─── Supplied material ───

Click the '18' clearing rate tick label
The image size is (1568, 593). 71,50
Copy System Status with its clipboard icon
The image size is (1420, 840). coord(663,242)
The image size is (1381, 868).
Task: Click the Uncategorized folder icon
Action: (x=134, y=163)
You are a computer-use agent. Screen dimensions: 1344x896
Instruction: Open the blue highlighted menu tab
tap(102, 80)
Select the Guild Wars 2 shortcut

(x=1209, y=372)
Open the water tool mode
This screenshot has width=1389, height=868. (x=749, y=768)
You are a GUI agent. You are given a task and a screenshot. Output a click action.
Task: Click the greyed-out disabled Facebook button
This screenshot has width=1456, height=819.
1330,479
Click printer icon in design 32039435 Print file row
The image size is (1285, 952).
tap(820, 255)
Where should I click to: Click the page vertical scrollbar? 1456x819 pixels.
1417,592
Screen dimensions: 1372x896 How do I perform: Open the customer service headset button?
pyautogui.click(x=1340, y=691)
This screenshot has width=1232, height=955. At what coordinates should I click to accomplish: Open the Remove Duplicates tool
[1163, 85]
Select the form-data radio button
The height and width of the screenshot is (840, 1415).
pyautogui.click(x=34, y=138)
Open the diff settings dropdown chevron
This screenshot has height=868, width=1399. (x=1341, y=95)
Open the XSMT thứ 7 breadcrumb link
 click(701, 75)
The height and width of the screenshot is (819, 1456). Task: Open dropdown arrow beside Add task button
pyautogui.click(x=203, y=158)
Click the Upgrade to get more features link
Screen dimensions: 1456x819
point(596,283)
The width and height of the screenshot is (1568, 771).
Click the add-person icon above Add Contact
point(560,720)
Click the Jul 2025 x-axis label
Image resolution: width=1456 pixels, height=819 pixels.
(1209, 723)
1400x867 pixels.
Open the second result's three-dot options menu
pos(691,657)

───

Scan the lines above for the word "agent", then copy each line that has it.

You are a computer-use agent. Screen dimensions: 1344x896
You are a GUI agent. You are given a task and a screenshot. Output a click action.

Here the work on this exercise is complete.